- Goal -
Transcribe only the lines of the listing below that run from the line containing "You are a GUI" up to and including the line containing "The width and".

- Data supplied -
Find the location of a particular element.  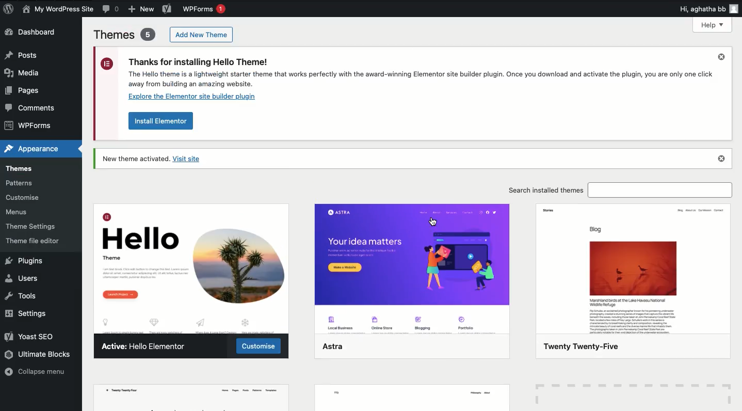

Theme 2 is located at coordinates (413, 288).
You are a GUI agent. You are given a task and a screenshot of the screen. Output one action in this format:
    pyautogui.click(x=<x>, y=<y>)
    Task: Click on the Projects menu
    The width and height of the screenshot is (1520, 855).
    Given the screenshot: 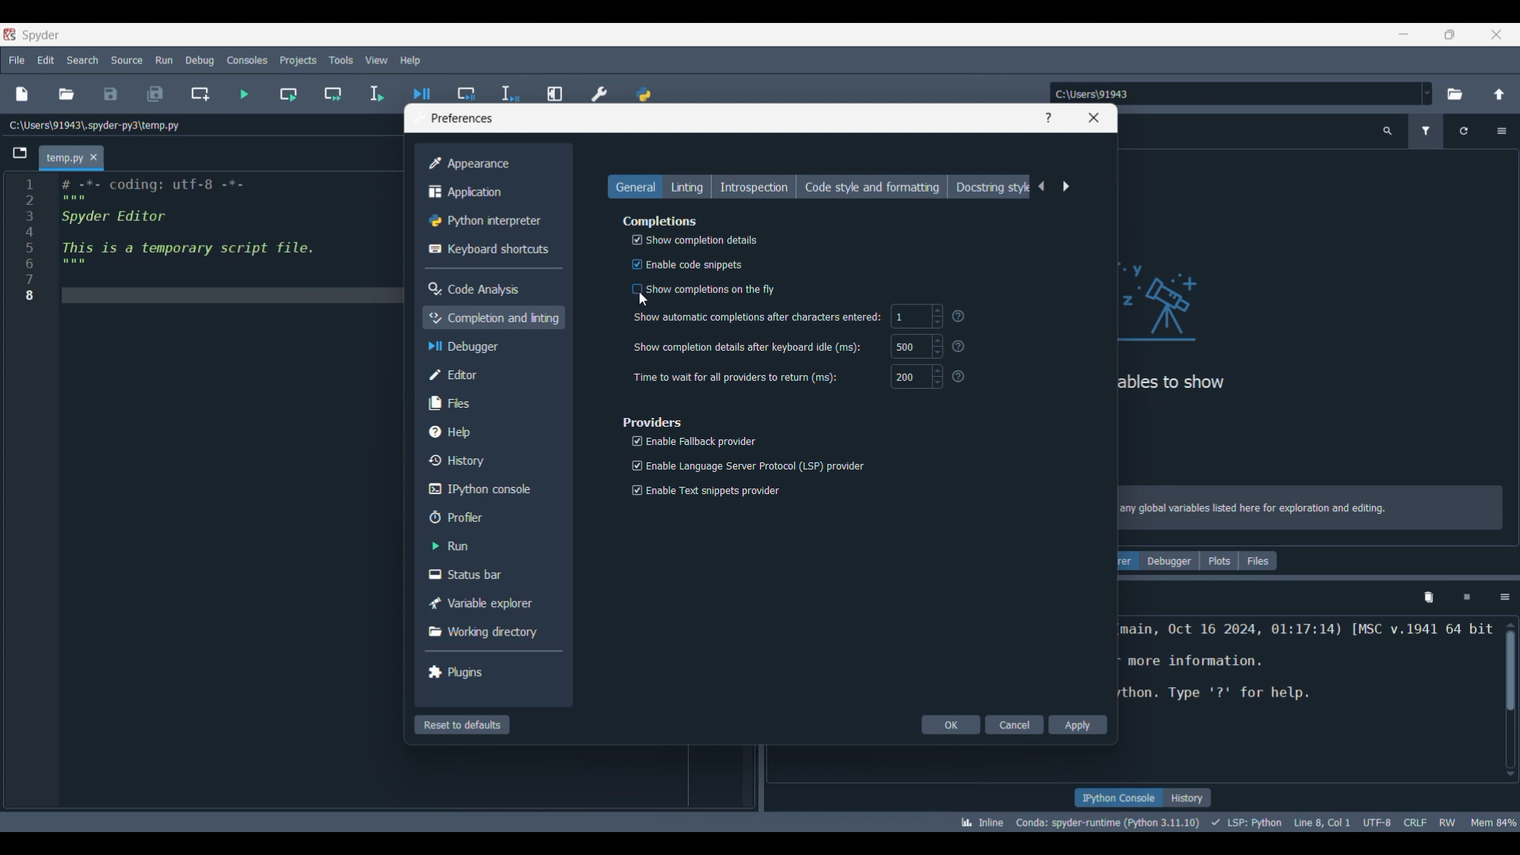 What is the action you would take?
    pyautogui.click(x=298, y=60)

- Final answer -
You are a GUI agent. You are given a task and a screenshot of the screen. Output one action in this format:
    pyautogui.click(x=<x>, y=<y>)
    Task: Click on the Projects menu
    The width and height of the screenshot is (1520, 855).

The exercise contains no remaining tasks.